Le lendemain, il pleut à verse. En quelques minutes, une odeur d’étoffe mouillée se répand dans la salle d’audience alors que les parapluies s’alignent le long d’un des murs lambrissés.
— Veuillez décliner et épeler votre identité.
— Je m’appelle Jesus Perez, J-E-S-U-S, P-E-R-E-Z. Je prie le greffier de noter en écriture phonétique que mon prénom se prononce « Ré-zous ».
Le greffier, lui-même d’origine hispanique, lui adresse un clin d’œil complice. Cependant, Ziegler s’est levée et s’est approchée du pupitre où elle a déposé ses notes.
— Mr Perez, quelle est votre profession ?
— Inspecteur à la brigade criminelle de la police de Los Angeles.
— Dans l’exercice de vos fonctions, vous êtes-vous rendu sur le campus de l’USC le 22 décembre de l’année dernière ?
— En réalité, je suis arrivé un peu après minuit. C’était donc le 23 décembre.
— Quelle était la raison de votre visite ?
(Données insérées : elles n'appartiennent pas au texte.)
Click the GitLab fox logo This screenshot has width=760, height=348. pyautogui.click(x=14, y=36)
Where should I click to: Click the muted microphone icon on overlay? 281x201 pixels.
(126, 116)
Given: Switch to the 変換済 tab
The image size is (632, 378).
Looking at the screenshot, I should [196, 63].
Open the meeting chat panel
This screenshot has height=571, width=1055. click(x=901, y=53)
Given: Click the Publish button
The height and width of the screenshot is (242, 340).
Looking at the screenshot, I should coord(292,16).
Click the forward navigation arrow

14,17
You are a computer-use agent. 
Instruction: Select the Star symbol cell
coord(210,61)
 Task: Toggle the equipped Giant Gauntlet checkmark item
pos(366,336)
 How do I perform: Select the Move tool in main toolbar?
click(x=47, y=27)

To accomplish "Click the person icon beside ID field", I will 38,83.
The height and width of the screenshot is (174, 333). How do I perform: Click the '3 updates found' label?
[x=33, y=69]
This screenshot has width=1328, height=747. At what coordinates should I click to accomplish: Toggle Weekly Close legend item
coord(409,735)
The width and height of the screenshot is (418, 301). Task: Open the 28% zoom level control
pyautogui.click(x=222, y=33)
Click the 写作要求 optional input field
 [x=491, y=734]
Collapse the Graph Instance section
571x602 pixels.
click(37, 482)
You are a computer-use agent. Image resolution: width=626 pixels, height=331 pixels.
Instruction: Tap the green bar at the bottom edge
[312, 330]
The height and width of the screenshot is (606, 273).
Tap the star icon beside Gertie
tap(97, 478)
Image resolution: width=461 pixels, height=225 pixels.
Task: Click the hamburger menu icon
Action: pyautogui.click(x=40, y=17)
— Un des policiers chargés de la protection de la délégation tosok venait de découvrir un corps gravement mutilé.
— Avez-vous pu établir qui était la victime ?
— Oui.
— Comment ?
— D’abord, grâce à la carte d’identité de la victime et puis…
— Cette carte d’identité, où se trouvait-elle ?
— Dans le portefeuille du mort.
— Celui-ci avait donc son portefeuille sur lui ?
— Oui.
— Et à part la carte d’identité, qu’y avait-il à l’intérieur ?
— Eh bien, quatre cartes de crédit – Visa Gold, MasterCard, American Express et Discover – plus une carte de téléphone, une carte d’abonnement à American Airlines, une carte de bibliothèque, un bon de réduction de chez Bo-Jays – une pizzeria de Santa Monica – et le permis de conduire de la victime.
— Autre chose encore ?
— Oui. Il y avait aussi deux cent cinquante-trois dollars en liquide et un billet de vingt livres sterling.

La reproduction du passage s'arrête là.